What are your plans after you graduate?

At first I thought about going into the medical field, but now I am looking more at either going for an MBA or working on this company full time and establishing other corporate offices in surrounding countries.

Do you have any advice for aspiring entrepreneurs?

I always say this and people think it is funny, but start-ups or starting your own company is not for kids. It’s for grownups. People think it’s kind of funny, but not in the literal sense of a kid and a grownup. The kind of decisions you have to make are not easy. It needs a certain mental focus to control a team and lead a business.

What is it like being a student and a CEO at the same time?

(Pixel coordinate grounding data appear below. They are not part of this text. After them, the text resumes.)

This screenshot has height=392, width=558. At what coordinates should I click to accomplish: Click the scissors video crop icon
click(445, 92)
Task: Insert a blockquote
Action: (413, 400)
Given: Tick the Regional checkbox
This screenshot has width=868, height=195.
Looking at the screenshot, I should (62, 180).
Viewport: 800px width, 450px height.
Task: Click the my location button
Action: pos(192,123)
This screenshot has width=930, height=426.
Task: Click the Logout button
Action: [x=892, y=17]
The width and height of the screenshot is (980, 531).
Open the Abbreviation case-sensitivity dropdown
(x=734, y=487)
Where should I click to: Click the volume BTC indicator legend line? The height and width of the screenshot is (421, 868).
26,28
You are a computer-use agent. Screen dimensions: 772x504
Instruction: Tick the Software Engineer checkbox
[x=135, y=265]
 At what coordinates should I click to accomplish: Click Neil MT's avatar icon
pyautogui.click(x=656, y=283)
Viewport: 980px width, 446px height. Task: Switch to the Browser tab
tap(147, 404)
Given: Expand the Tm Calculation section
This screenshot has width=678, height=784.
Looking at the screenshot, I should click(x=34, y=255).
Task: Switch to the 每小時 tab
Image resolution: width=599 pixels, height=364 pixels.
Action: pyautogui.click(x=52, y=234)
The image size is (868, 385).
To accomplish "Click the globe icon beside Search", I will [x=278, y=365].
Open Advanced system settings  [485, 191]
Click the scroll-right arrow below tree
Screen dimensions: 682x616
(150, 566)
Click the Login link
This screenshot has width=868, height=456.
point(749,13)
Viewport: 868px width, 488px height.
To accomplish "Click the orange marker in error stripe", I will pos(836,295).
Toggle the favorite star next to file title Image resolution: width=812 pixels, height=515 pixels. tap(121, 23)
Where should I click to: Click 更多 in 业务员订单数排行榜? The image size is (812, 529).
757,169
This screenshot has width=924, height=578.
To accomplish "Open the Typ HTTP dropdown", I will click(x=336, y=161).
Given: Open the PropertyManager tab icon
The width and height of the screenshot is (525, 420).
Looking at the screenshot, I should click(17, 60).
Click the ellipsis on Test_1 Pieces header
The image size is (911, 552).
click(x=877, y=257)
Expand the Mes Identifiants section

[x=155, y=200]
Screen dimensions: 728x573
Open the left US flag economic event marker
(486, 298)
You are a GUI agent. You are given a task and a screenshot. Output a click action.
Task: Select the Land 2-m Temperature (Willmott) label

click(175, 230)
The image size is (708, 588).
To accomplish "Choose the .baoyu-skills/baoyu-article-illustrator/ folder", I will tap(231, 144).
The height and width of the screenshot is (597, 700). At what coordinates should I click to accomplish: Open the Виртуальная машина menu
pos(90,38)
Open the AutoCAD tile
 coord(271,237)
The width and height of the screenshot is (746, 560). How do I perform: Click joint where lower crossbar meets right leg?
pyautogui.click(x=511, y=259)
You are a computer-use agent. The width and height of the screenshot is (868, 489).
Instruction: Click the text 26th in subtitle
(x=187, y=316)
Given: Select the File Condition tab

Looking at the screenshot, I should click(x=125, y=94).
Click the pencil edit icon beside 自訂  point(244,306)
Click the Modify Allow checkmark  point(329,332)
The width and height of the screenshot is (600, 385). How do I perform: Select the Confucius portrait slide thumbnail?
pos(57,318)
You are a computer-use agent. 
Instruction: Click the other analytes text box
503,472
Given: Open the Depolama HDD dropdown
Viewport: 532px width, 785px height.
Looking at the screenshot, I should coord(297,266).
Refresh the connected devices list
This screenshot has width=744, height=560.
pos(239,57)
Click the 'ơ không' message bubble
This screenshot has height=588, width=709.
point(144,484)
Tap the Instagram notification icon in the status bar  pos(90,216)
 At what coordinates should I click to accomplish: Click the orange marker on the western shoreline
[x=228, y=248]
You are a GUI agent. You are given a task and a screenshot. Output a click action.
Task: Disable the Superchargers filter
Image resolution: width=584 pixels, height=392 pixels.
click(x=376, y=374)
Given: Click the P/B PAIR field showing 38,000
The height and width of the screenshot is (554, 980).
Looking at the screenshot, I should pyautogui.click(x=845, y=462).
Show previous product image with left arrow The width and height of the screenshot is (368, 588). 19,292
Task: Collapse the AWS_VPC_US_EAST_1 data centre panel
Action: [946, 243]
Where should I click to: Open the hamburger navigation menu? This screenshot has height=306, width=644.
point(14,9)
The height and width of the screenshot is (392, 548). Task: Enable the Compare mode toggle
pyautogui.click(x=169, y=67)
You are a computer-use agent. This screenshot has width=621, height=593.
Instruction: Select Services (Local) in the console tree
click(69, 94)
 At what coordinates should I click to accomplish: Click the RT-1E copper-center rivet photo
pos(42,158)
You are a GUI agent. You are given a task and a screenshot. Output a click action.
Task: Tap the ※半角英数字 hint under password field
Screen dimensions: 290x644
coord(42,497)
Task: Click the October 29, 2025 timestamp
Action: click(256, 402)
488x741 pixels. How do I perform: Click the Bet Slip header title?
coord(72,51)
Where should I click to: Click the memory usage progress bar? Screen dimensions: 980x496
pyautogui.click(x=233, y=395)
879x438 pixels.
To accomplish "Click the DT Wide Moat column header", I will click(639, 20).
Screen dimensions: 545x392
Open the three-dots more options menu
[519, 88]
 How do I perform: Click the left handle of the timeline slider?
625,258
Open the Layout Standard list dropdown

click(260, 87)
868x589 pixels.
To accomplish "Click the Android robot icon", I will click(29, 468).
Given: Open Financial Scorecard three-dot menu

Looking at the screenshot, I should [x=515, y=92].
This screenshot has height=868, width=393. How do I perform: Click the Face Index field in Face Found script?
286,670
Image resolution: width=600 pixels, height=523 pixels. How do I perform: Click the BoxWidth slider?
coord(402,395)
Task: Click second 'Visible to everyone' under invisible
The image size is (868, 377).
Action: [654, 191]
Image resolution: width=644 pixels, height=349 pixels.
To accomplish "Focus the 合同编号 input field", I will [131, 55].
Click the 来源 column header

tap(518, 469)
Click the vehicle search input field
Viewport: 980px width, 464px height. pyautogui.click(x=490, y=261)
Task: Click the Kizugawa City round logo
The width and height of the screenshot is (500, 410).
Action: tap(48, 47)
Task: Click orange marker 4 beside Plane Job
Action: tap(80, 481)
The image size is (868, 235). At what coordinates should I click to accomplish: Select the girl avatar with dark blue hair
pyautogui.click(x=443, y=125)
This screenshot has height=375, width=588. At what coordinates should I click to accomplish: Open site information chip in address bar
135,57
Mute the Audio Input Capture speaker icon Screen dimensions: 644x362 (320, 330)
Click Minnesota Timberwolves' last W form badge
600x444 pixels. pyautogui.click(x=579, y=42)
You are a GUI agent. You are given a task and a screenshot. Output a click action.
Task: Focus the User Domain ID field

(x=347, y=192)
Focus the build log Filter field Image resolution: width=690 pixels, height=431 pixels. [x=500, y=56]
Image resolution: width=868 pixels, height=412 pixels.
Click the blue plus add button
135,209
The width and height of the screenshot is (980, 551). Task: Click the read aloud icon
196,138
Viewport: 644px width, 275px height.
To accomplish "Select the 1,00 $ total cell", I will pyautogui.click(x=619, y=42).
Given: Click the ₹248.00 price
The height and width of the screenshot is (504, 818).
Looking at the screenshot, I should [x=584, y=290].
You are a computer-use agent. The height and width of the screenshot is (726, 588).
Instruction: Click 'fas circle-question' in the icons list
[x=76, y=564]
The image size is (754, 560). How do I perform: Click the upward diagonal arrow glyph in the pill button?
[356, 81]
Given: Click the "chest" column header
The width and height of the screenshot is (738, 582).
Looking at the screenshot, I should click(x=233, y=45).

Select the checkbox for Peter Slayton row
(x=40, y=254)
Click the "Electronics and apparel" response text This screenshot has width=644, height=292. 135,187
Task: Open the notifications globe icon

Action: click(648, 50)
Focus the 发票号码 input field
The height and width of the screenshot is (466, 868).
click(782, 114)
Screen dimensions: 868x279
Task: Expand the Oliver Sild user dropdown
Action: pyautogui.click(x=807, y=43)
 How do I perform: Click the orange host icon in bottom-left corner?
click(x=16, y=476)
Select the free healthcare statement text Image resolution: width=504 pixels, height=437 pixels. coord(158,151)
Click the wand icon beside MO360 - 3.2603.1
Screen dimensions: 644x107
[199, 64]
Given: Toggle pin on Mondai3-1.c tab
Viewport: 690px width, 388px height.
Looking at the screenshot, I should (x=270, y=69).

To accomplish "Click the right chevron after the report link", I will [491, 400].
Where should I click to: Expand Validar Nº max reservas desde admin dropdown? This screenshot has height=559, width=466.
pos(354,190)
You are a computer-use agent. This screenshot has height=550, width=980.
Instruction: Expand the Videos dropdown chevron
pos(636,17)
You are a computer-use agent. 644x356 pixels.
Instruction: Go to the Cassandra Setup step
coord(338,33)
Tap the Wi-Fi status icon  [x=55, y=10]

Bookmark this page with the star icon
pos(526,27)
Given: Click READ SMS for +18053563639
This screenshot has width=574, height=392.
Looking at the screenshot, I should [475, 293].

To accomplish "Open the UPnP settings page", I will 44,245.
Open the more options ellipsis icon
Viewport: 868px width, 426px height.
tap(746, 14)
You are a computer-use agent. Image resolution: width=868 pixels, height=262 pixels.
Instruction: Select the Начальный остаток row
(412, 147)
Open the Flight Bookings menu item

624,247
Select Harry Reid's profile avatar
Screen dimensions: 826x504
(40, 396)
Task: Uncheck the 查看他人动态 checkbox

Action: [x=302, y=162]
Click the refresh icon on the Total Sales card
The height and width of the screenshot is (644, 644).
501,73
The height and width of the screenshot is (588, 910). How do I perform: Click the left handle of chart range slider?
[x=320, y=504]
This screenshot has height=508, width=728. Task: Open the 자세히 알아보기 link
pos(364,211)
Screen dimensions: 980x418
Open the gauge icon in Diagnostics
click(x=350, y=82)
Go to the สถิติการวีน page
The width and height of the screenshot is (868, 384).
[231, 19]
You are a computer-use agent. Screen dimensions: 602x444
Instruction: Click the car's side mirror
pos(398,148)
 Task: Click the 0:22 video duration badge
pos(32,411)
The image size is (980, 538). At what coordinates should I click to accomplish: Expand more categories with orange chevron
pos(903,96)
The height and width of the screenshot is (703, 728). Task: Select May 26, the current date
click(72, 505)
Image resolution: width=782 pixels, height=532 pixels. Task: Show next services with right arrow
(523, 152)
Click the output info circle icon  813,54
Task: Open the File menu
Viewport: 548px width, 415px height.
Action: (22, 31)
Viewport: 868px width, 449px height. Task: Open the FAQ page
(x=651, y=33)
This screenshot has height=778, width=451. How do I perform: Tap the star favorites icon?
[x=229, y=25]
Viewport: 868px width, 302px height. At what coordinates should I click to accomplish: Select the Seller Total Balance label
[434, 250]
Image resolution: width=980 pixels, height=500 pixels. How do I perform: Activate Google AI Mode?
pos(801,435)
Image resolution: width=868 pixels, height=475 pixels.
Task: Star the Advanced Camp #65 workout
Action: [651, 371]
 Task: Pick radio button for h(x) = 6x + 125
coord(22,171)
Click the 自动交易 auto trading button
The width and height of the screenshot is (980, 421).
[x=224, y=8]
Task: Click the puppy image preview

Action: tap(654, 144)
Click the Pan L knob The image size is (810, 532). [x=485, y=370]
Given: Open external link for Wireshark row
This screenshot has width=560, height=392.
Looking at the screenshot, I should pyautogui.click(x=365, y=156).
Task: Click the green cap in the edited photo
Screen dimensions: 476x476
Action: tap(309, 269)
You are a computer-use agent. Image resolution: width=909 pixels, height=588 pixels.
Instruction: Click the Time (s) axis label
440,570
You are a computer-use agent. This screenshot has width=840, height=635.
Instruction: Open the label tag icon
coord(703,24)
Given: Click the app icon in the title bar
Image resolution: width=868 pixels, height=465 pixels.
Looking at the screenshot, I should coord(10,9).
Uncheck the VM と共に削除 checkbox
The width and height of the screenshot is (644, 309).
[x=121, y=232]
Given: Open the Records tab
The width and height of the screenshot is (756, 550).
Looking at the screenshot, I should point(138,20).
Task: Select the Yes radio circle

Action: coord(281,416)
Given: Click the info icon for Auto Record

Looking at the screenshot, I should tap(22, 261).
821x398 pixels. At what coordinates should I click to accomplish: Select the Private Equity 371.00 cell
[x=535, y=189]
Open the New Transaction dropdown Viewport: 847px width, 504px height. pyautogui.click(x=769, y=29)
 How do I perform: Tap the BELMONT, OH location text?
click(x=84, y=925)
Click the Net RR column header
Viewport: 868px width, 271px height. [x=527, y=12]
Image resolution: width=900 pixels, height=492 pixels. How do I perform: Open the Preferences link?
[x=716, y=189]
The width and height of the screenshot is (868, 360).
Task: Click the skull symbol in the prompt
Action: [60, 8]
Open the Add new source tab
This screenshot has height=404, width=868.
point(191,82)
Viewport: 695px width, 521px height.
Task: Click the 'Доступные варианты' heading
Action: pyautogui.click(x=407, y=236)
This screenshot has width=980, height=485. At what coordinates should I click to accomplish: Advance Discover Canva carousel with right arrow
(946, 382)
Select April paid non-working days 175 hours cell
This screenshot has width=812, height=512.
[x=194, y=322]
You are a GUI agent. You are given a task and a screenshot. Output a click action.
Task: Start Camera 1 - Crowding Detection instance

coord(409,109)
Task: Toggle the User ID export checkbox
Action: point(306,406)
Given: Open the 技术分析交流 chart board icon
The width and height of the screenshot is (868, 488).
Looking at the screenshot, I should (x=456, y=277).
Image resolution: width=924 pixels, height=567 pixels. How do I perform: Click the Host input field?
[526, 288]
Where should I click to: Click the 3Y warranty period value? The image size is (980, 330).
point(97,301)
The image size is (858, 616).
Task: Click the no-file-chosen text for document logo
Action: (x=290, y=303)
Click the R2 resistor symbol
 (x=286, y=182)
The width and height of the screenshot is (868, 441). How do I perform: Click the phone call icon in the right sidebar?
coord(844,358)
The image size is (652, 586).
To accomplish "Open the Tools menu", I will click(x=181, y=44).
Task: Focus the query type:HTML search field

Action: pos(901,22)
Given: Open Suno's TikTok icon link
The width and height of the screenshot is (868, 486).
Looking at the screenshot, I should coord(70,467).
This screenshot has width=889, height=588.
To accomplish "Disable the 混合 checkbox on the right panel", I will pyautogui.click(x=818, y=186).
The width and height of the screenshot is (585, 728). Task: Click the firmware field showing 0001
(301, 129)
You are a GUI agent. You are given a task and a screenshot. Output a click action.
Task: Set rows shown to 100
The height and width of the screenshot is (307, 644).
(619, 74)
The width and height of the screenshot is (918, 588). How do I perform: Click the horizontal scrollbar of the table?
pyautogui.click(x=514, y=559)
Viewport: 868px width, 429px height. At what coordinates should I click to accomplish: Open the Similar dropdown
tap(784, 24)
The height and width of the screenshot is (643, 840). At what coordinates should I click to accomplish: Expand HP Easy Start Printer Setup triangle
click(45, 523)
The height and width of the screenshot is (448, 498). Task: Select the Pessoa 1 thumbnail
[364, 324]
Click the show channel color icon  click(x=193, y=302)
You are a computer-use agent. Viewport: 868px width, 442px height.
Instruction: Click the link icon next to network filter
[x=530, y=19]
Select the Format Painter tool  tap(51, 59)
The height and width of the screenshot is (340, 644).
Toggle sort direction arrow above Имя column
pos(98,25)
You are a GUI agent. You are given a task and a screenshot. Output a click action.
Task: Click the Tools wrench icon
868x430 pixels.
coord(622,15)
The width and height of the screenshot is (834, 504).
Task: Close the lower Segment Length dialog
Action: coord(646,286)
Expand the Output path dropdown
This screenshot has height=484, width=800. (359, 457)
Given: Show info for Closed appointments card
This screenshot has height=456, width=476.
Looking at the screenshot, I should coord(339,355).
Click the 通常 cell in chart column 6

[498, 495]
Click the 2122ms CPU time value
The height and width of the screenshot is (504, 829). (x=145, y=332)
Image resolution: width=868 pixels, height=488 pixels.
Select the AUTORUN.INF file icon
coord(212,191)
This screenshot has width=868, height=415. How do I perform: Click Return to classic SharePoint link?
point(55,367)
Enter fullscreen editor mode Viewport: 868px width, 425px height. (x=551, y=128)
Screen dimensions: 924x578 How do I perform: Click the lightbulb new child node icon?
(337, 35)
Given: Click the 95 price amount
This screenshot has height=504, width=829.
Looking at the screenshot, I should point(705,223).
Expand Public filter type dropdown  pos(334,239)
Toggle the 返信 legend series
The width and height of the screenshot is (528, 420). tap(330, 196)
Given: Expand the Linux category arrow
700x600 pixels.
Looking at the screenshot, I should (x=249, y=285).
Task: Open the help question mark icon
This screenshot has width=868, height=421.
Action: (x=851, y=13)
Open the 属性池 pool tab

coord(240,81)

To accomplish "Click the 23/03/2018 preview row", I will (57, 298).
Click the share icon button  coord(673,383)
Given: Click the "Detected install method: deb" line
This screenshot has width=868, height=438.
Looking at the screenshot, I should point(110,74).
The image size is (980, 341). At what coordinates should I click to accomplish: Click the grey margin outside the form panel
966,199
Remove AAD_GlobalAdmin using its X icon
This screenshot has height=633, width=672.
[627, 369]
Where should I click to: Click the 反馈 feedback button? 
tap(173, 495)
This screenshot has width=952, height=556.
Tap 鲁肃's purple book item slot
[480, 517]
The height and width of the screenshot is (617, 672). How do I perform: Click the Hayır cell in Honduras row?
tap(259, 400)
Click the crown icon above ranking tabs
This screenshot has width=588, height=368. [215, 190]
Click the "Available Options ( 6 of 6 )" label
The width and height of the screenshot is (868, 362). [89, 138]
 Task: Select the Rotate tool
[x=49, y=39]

It’s really tough. It’s about always answering your emails. It’s about always keeping up with developments and businesses. At the end of the day, it’s hard figuring out how to balance them. For me, it’s usually going to class, and then from class until around 8 p.m., I make sure I am done with school stuff. I usually work on the company very early in the morning. It’s all about splitting your time and finding a very good balance; making sure that school doesn’t affect your business and business doesn’t affect your school.

Who is the most significant role model in your life?

I think my role model is Brian Chesky, the founder of Airbnb. His story is amazing. His attitude is what defines a successful entrepreneur.